Every course of study will include several different tasks that you will have to perform while allowing you only a limited amount of time to do so. It is therefore vitally important that you develop the skill to use the available time in the most effective way. Proper time management can make your studies a less stressful experience by helping you to allocate enough time to every task as it becomes due. This will help prevent ‘last minute rush jobs’!

The following is a brief outline of a time management system:

  • Identify the different tasks that needs to be complete.
  • Rank these tasks in order of importance and/or urgency.

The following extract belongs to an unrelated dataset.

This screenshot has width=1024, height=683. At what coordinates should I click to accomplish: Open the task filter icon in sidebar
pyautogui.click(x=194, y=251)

  • Schedule the work needed to complete the tasks. Make sure that you ‘budget’ sufficient time for each activity.
  • Work very hard to keep to your schedule.

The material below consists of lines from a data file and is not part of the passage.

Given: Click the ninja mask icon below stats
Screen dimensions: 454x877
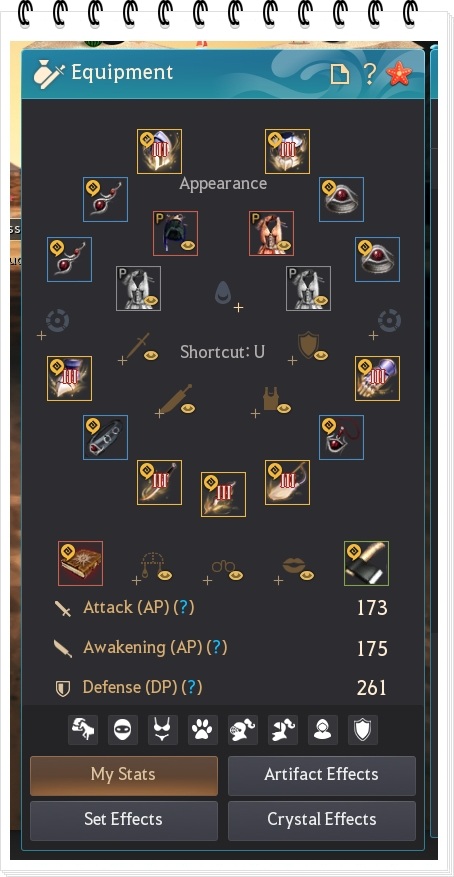Looking at the screenshot, I should pos(122,730).
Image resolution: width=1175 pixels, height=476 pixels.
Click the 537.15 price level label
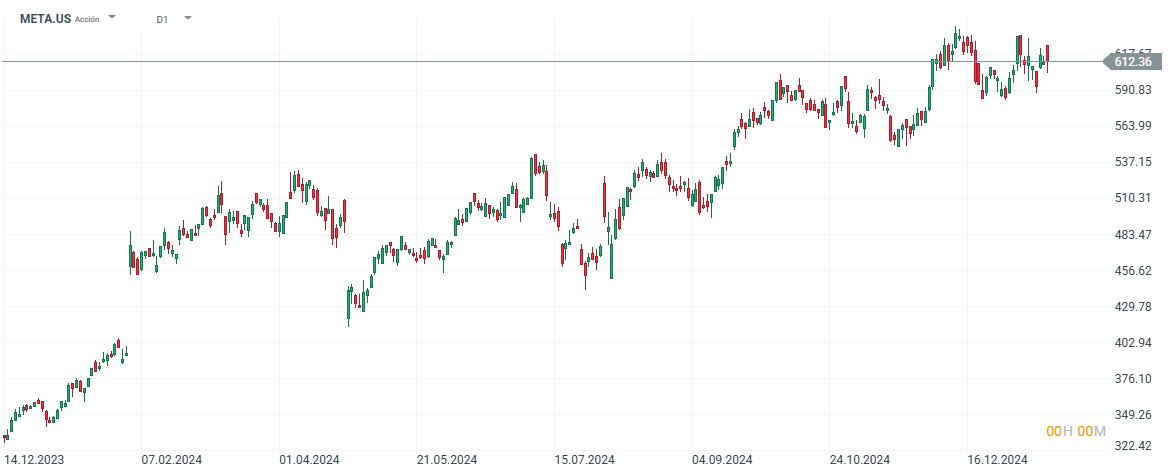coord(1133,162)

  • Be realistic. You cannot spend every waking hour studying, schedule time for your social and personal commitments.
  • Include breaks in your schedule. Do not attempt to keep going without stopping and resting every once in a while (at least a few minutes an hour, with much longer rest breaks for extended study times).

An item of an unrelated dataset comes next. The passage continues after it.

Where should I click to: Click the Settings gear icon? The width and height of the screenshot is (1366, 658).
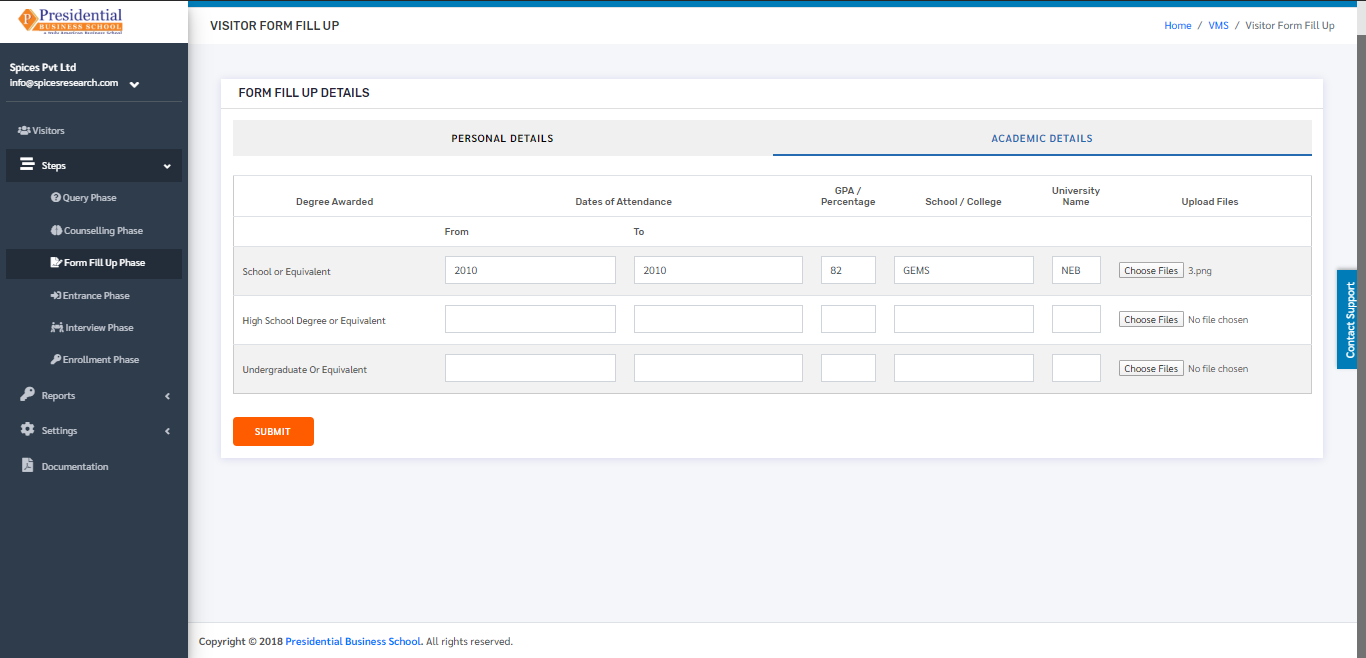point(27,430)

  • Identify and deal with the distractions that could make keeping to your schedule difficult. These can include watching too much television, surfing the net etc.
  • Draw up long and short term plans. You should map out how you will approach both the academic period (term, quarter, semester etc.) and every week within it.
  • Take the fact that you perhaps perform a bit better during certain times of the day (e.g. you are a ‘morning person’ who finds it difficult to study after 9 p.m.) into account into account when you design your time management schedule.

One thing to keep in mind when planning your schedule is that is natural for most of us to keep putting off things that we suspect will be hard to do (e.g. solving a very difficult equation), of which we might find unpleasant (e.g. studying for a subject that you have to take but do not have much of an interest in). You should make a conscious effort to include these things in your schedule at a time when you can give them proper attention and thereby getting them ‘out of the way’ as soon as possible.

There are probably a range of different answers to the question: “When is the best time to study?” Of these answers “3 o’clock on the morning before the exam” is the worst! One way to ensure that this is not your answer is to do some proper planning and to manage your time to the best of your abilities.